In the years since I left the army I have depended greatly on Christian Radio to keep my head straight and clear of the garbage on TV. I am particularly enamored of the classic long-running radio drama called Unshackled, and I often wonder if an account of my own disturbed adolescence and subsequent life in Christ could be as enthralling and inspirational to others as those radio dramas are to me.
As a military history buff I am also an avid reader of war stories, even though they often disturb and sadden me, but I find most of the stories written by professional journalists repugnant. I must admit that I harbor a prejudice against journalists in general. I know that there is a public prejudice against lawyers, and I live with that knowing that so many of us have earned the publics disdain, and I feel that our contemporary journalists are doing the same. They seem to me for the most part to consider themselves members of the intellectually elite and entitled to impose their politically correct opinions upon the public by any means available, including lies and distortions. Most have never served in the military and would never interrupt their lives and subject themselves to the discipline, sacrifices, and hardships that might entail, but nevertheless they are convinced that their opinions are vastly superior to those of any military leader or professional.

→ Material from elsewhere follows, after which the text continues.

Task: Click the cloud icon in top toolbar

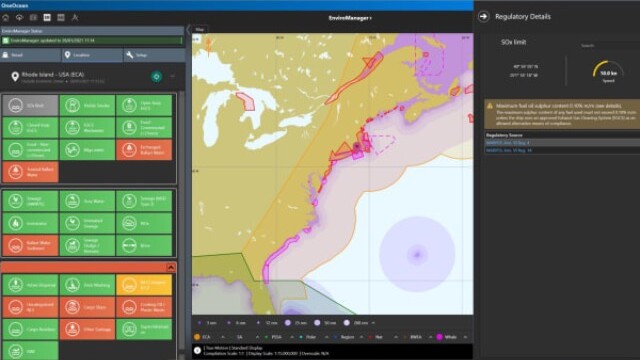Action: (x=19, y=18)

I recently read a Vietnam war story, A Rumor of War, by Phillip Caputo, that did indeed sadden and disturb me, just as the author intended it to do. Although Mr. Caputo has since become a journalist, he in no wise conforms to my disparaging assessment of journalists in general. He opted for a military career as a young man and became a dedicated and capable Marine officer and experienced intense and protracted combat in an unpopular and frustrating war under the worst tropical terrain and weather conditions imaginable. Certainly no one who has experienced war would glorify it, and no one hates wars and the causes and persons that precipitate them more than those who have fought in them, but yet in spite of all our prayers and aspirations war is always with us or threatening us, just as Jesus Christ said it would two thousand years ago. Phillip Caputo seems to attribute the Vietnam conflicts horrors, incredible cruelty, and the moral degradation it imposed upon him to the U.S. government, the Marine Corps and military leaders, and Vietnamese corruption. In doing so he follows a pattern set by many observers and participants in the Vietnam conflict and some of our previous wars as well. I find a stark contrast to this in the writings of Oliver North, who also distinguished himself in combat as a Marine infantry platoon leader in Vietnam, and later went on to become a military aide to the Reagan administration. Like Caputo, his military career was compromised by the very government and leaders to whom he had devoted his allegiance, but North continues to revere and respect his country and the Marine Corps in which he feels he was privileged to serve. I find the contrast thought-provoking.